In order to use the executor you will need to identify the part of your workflow that should be running in streaming mode and collapse it into a Wrapped Metanode. Select the nodes, right click them and choose "Encapsulate into Wrapped Metanode" (in KNIME Analytics Platform 3.1.x and before you would first choose "Collapse into Metanode" and then "Wrap"):

After giving it a meaningful name you can set the "Simple Streaming" executor in the configuration dialog of the newly created wrapped metanode.

And that's all. When executed, the data are streamed inside the wrapped metanode.

There are a couple of important issues to note: You can only execute the entire wrapped metanode. It's no longer possible to enter the metanode and selectively execute parts of it. Secondly, most of the nodes won't show any table after completion; this is because the intermediate results are not cached. However, the end node ("WrappedNode Output") will cache all of the results and that's what we care about.

Remarks

The KNIME Streaming Executor is currently part of KNIME Labs and can be considered "beta" quality. It's an active field of development and while we know the computed results are correct the general (error) handling leaves room for improvement.
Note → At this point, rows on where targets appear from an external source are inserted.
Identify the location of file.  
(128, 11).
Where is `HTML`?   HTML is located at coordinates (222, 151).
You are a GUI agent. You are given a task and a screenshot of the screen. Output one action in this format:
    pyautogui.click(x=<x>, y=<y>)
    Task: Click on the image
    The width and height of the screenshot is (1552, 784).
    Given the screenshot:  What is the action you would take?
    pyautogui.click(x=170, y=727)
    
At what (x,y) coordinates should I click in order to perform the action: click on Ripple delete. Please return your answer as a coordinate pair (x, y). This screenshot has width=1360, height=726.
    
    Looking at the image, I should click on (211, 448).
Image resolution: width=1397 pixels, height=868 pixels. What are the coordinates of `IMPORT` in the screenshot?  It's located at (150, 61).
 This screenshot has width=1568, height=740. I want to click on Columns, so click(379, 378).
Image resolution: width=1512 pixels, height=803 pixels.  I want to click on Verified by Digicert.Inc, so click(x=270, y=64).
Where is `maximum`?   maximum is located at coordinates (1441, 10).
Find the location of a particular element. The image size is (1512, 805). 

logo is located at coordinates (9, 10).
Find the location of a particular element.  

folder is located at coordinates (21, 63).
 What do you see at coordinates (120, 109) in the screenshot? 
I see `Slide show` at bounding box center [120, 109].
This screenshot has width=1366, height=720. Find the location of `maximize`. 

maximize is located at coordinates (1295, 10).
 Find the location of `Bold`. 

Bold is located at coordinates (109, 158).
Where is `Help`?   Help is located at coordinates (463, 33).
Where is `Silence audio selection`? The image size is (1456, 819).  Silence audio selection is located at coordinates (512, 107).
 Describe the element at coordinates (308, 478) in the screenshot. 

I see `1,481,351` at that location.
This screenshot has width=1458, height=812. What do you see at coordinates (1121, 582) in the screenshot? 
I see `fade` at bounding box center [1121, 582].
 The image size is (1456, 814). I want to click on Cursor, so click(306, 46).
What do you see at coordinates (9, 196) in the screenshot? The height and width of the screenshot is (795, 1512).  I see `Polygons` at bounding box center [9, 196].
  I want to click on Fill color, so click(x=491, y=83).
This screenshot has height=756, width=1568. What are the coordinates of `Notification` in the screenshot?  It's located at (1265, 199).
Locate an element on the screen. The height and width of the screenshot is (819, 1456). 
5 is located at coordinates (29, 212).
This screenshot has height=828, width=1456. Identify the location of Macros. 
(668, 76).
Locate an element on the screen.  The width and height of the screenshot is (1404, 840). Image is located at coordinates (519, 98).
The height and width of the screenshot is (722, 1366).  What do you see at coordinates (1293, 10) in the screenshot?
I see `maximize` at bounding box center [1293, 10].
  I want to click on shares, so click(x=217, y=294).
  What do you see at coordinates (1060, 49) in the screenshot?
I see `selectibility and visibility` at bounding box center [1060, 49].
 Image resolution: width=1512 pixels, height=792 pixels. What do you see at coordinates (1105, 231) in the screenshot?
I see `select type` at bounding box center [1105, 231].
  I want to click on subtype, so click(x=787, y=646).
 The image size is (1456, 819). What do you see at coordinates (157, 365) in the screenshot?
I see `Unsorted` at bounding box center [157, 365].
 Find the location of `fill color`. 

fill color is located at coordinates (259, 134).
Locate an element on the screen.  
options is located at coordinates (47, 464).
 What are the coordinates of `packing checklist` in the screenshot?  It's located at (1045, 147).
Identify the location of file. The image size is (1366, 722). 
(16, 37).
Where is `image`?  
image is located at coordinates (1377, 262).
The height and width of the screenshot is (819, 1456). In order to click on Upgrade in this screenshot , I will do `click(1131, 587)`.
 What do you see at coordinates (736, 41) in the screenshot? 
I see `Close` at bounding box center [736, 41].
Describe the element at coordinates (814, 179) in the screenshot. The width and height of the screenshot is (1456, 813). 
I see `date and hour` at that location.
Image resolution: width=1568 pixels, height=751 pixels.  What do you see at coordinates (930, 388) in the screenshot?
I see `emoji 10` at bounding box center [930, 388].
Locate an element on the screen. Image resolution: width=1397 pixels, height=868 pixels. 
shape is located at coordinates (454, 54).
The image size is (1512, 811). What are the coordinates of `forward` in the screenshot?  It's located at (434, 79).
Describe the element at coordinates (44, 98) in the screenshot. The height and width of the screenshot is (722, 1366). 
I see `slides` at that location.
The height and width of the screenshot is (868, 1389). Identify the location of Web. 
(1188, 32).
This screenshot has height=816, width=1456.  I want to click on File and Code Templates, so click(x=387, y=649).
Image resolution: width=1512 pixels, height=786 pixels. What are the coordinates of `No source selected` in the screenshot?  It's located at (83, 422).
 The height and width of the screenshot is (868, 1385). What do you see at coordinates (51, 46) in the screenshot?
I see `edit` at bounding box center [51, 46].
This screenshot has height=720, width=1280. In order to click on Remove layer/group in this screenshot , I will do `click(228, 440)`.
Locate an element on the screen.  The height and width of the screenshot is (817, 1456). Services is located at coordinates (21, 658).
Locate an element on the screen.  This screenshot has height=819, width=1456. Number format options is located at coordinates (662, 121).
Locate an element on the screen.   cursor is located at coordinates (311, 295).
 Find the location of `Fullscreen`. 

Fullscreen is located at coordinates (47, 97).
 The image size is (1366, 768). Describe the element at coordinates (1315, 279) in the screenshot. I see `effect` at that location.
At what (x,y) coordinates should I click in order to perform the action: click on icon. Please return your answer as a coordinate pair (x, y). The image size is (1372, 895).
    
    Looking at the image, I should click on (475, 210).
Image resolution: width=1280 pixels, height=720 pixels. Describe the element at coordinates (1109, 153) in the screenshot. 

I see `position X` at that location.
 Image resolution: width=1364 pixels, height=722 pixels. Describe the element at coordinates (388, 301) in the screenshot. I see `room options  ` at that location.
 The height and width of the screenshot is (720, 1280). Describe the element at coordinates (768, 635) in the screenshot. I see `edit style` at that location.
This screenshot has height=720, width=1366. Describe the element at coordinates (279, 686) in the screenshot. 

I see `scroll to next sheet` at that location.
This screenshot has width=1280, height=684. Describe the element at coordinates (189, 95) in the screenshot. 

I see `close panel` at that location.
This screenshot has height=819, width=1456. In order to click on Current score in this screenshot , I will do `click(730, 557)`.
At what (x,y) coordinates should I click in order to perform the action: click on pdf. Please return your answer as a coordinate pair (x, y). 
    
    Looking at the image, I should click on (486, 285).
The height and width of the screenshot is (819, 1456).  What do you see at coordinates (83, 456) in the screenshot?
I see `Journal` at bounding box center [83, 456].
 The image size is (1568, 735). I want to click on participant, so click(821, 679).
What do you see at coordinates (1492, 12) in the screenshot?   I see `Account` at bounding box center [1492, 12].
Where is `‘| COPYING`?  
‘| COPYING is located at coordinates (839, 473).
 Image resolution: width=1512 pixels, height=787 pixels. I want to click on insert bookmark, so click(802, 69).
The Streaming Executor builds upon a new API that each of the node implementations needs to follow in order to 'stream'. The API was developed in cooperation with one of KNIME's technology partners, Actian. While some of the nodes follow this new API, the majority of nodes still allow only for node-by-node execution. The executor can deal with this, meaning that 'new' and 'old' nodes can be mixed. As a user you can easily identify if any given node is adopted by the new API -- you'll find small decorators attached to the nodes. Nodes with three green arrows on the bottom right follow the new API, nodes with a red cross don't. Additionally, the node repository has a new filter that allows you to see only those nodes that support streaming natively:

The executor does not currently exploit the full breadth of the API (for instance parallelization and distribution), although the streaming capability is in place.

Summary

I hope this gave a comprehensive summary. While the executor isn't quite ready for prime time, it's certainly worth a look. If you want to use it in your own workflow I'd suggest carefully reviewing and isolating the costly part and running the streaming executor on it. That is usually the data reading part and longer chains of preprocessing nodes. We will be working on moving more nodes to the new API and also on improving the executor in future releases.